The best thing about my best friends is that we don’t talk much, and we’re okay with that
That sounds harsh or sarcastic but it’s not, it’s really what I appreciate at this stage in life. I appreciate that we are friends when we have time for coffee or time for praying together or time for a weekend away. And I appreciate that in all those in between times, the months where we don’t talk and lose track of each other’s lives, in those times we are still friends.
It can be months in between. There’s no hurt feelings and no pressure. No pouting or excuse making. Because Moms know this: that friendships change over the years and the ones that are meant to last are the ones that you don’t have to work hard at, the ones that step aside for your family, pray for your family, and pick up wherever they left off.
That’s the beauty of having friends in various seasons of life.

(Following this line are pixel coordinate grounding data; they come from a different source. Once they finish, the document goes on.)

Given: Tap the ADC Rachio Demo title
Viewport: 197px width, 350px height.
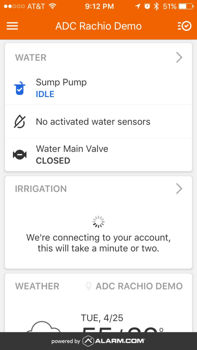Looking at the screenshot, I should (98, 26).
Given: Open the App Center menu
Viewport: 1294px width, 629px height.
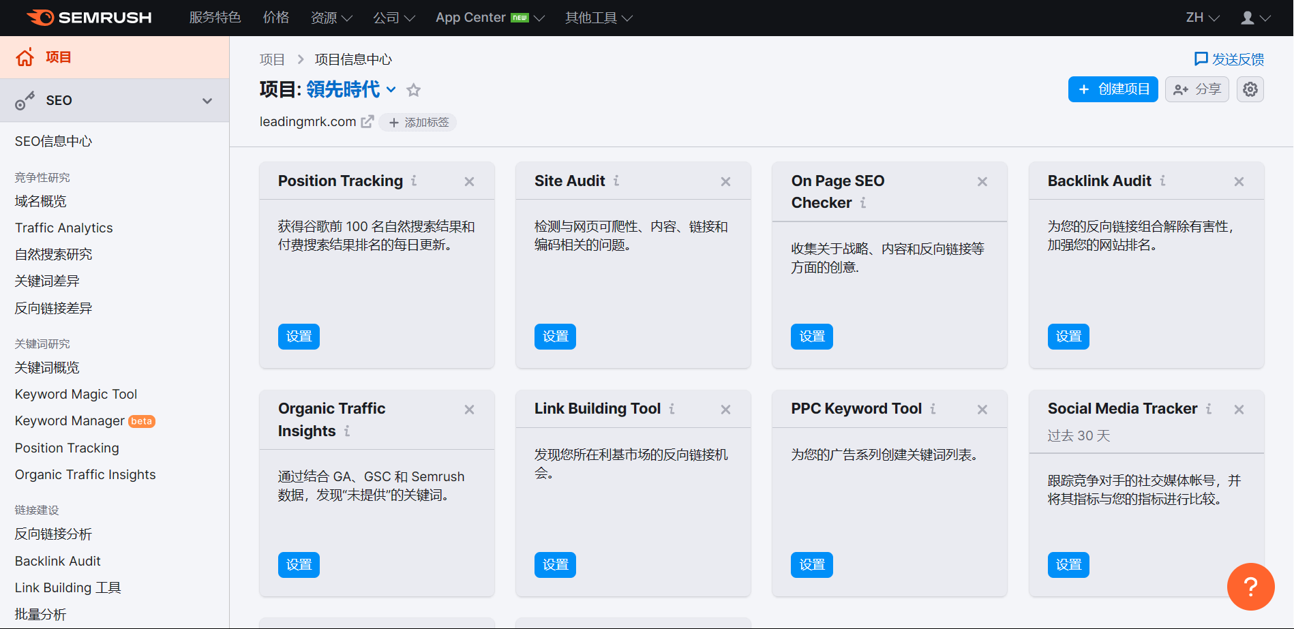Looking at the screenshot, I should coord(490,18).
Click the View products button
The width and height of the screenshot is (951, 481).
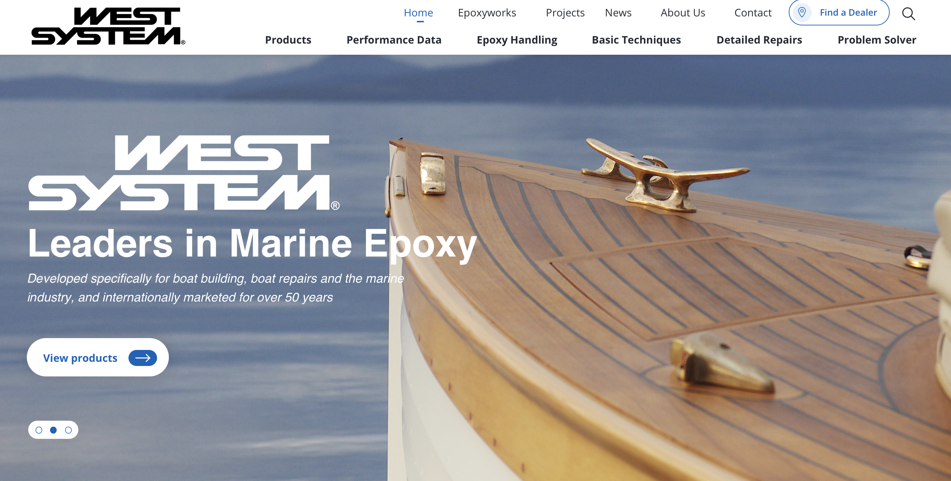coord(98,357)
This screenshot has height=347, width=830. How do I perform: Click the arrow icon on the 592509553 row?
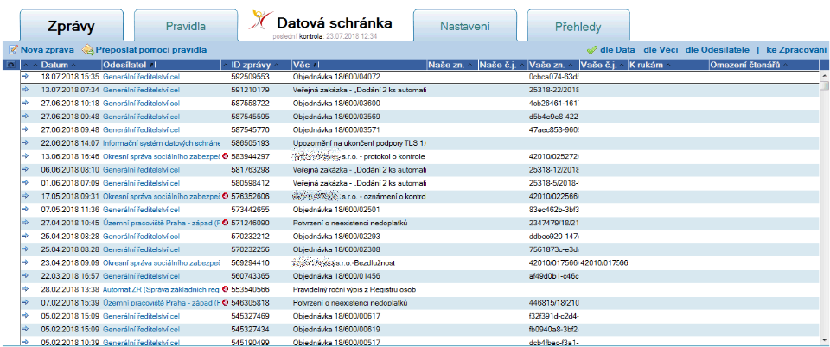[25, 77]
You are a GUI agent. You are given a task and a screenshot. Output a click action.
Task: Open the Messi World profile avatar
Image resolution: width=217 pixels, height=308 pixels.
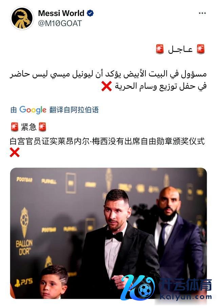pos(22,18)
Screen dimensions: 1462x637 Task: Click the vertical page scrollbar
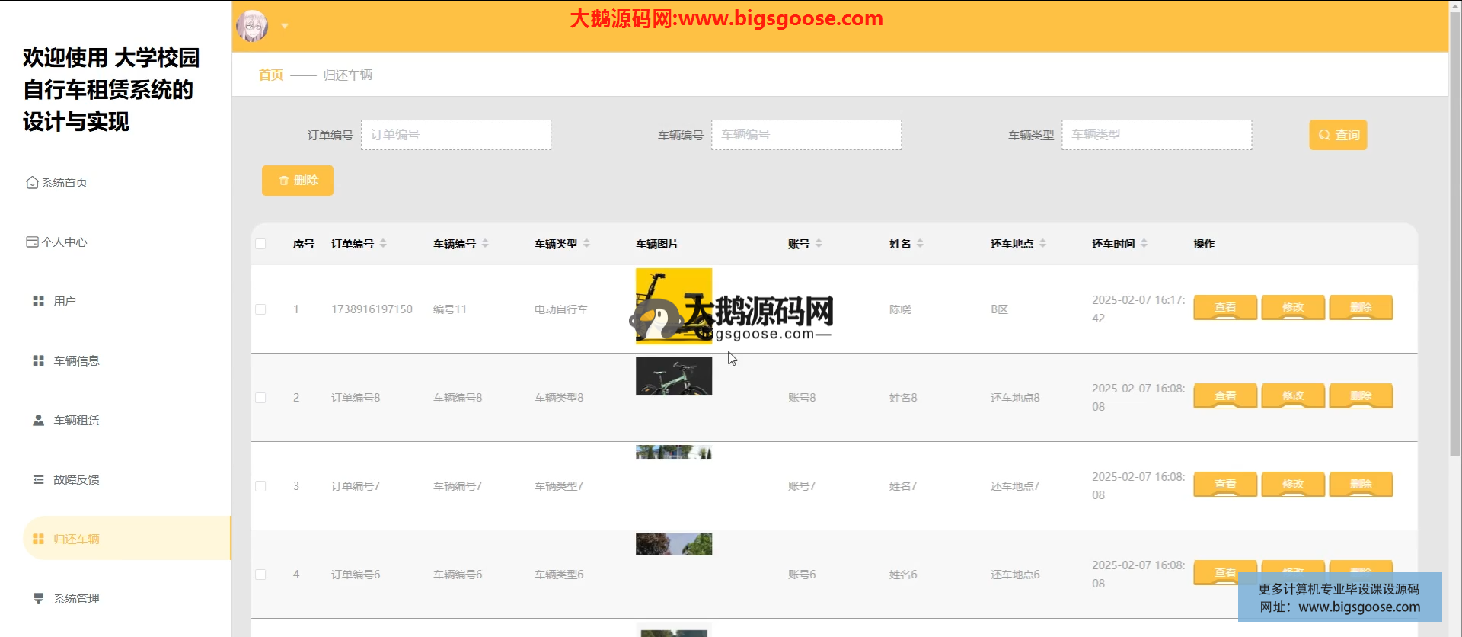pyautogui.click(x=1454, y=229)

In high school there were unspoken rules about who you could really be friends with. Artificial friendships formed because you were all thrust into the same experiences and forced to endure them together – those aren’t typically enduring or endearing relationships.
But real life? Real friends who pray in the in-betweens and who’ve endured births and deaths and diapers and empty nests along side you – those friends are the real deal.
Sharing five minutes on the writing prompt Friends (which is a ridiculously inadequate amount of time but I’m trying to follow the rules) and linking up with Lisa-Jo and others for Five Minute Friday.
If you’re still reading, let me just add that one thing I’ve learned over the years is that I don’t have to be just like my friends in order for our friendship to be true and lasting. Comparison kills, and I never loved a friend because they were just like me. Rather, I love them because they are different from me in ways that I can appreciate and grow from.